DOKUMENTTEXT:
>>>

Ihre Vielseitigkeit und ihr breites Interesse sowie ihr Wissensdurst spiegeln sich in ihrer Biografie wider.

So hat sie ihre Facharztausbildung für Pathologie erst auf Umwegen im Alter von 36 Jahren begonnen.

Vieles musste sie sich im Leben schon früh erkämpfen.

Als zweites Kind kurdischer Eltern in Çalıkağıl, einem Dorf im Osten der Türkei, 1973 geboren, wuchs sie in einer Region in 1730 m Höhe auf, in der weder fließendes Wasser noch Elektrizität verfügbar waren.

Ihre Mutter und sie folgten ihrem Vater 1978 nach Deutschland. Sie wurde in München eingeschult und wechselte auf eigenen Wunsch ab der dritten Klasse von einer türkischen auf eine deutsche Schule. Sie absolvierte 1993 ihr Abitur am Münchener Luisengymnasium.

<<<

AUSGANGSMATERIAL:
>>>

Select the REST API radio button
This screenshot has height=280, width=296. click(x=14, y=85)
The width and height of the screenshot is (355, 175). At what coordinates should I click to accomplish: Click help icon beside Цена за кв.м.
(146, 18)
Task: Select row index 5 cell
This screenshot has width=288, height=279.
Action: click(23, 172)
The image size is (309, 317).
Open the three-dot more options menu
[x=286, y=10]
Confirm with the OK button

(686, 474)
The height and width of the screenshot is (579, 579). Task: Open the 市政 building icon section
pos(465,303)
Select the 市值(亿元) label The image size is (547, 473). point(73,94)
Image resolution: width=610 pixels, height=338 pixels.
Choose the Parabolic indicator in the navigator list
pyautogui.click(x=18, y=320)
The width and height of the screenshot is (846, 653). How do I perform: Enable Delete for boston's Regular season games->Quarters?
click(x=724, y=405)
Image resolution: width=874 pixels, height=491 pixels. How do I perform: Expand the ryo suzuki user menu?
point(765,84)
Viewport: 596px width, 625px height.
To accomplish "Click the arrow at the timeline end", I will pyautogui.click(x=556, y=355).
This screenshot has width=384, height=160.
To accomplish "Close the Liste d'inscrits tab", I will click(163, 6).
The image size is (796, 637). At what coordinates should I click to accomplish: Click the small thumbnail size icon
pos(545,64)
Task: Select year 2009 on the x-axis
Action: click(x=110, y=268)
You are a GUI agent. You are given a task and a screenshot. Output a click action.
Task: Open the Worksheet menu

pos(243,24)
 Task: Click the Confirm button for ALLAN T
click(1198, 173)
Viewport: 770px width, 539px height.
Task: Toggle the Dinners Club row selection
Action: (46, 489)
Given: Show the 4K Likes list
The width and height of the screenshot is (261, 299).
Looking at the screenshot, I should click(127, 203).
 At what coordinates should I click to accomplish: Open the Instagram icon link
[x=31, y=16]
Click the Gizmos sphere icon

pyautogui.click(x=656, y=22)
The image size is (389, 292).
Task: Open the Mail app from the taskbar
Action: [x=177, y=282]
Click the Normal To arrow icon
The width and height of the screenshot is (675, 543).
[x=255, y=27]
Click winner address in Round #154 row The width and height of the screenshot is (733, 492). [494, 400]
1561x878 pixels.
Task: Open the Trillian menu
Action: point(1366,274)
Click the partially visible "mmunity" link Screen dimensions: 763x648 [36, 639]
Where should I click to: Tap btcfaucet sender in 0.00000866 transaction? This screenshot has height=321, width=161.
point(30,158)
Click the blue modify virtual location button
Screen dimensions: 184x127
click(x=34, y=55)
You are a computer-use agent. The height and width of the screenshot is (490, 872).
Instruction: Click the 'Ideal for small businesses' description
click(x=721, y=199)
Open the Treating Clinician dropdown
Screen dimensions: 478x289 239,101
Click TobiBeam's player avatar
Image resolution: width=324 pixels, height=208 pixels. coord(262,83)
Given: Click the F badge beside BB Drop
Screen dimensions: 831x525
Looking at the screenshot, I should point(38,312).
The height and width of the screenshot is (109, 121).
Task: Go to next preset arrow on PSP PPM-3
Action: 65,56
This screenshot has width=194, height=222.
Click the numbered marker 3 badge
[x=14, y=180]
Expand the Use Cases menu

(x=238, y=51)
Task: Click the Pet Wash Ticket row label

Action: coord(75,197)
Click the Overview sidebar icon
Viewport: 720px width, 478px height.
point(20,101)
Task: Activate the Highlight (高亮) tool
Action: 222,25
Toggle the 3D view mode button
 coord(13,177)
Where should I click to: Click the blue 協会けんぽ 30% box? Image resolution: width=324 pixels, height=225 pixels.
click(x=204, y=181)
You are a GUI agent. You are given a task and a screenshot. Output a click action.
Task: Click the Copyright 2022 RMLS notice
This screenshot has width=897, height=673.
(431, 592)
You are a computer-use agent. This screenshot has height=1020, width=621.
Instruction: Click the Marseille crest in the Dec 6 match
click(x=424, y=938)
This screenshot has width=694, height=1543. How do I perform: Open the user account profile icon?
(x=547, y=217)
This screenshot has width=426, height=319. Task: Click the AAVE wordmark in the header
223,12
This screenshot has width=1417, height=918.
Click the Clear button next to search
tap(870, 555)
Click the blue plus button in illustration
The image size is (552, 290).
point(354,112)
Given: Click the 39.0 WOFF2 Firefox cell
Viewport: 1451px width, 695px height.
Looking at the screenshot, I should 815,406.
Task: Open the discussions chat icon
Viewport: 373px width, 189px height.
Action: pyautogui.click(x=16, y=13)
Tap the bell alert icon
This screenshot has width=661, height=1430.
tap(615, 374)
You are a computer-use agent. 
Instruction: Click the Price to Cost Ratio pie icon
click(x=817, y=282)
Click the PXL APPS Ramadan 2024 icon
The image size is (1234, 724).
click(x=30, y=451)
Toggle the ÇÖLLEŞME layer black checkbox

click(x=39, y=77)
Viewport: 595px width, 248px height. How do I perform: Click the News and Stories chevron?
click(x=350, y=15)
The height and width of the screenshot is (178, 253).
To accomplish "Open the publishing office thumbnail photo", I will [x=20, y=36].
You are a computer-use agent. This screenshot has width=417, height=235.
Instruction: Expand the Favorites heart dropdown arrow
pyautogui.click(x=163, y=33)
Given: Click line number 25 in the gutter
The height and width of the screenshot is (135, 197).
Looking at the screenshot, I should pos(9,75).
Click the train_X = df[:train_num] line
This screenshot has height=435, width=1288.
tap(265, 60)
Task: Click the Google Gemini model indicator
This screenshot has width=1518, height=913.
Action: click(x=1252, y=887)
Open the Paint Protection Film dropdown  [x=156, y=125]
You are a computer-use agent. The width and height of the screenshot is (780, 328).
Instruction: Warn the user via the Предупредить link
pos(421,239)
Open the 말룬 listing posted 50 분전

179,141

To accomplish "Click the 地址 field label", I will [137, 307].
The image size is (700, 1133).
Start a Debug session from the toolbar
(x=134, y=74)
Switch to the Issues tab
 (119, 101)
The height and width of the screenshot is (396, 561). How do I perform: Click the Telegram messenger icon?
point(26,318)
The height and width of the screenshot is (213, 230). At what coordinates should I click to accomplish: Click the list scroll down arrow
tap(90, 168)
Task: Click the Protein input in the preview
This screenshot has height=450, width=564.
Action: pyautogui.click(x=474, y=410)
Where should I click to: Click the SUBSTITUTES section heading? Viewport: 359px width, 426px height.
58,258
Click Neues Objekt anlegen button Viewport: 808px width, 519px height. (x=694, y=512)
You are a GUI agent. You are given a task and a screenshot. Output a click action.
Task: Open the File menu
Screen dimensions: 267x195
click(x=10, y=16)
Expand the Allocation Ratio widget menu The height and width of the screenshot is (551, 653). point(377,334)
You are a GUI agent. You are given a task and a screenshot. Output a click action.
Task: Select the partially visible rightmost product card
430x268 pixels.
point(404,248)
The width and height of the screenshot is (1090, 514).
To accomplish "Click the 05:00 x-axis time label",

<<<

AUFGABENLISTE:
a – Übersetz den Satz „Vieles musste sie sich im Leben schon früh erkämpfen.“ aus dem Text über die Pathologin ins Englische.
b – Schreib den Text über die Pathologin weiter, direkt nach seinem letzten Satz.

LÖSUNGEN NACH NUMMER:
a – She had to fight for many things early in life.

b –
Kommunikationsprobleme konnte sie dank ihrer Sprachgewandtheit schnell überwinden. Sie lernte nicht nur Deutsch, sondern auch Bairisch.

Während ihrer Schulzeit fielen ihre vielfältigen Begabungen auf. Sie fühlte sich hingezogen zur darstellenden Kunst, entwickelte aber auch zunehmend Interesse für naturwissenschaftliche Themen.

Ihre künstlerischen Seiten lebte sie in einem Laientheater und in einem Gospelchor aus. Im Chor war sie so erfolgreich, dass sie eine Zusage für ein Musikstudium an der University of California in Berkeley erhielt.

Sie entschied sich aber für ein Studium der Humanmedizin an der Berliner Humboldt-Universität, für das sie zeitgleich angenommen wurde. Nach ihrer Approbation arbeitete sie von 2003 bis 2005 als wissenschaftliche Mitarbeiterin in einem Forschungslabor der Medizinischen Klinik der Charité mit dem Schwerpunkt Infektiologie.

Danach absolvierte sie einen Masterstudiengang in Health & Society mit Ausrichtung „International Gender Studies“.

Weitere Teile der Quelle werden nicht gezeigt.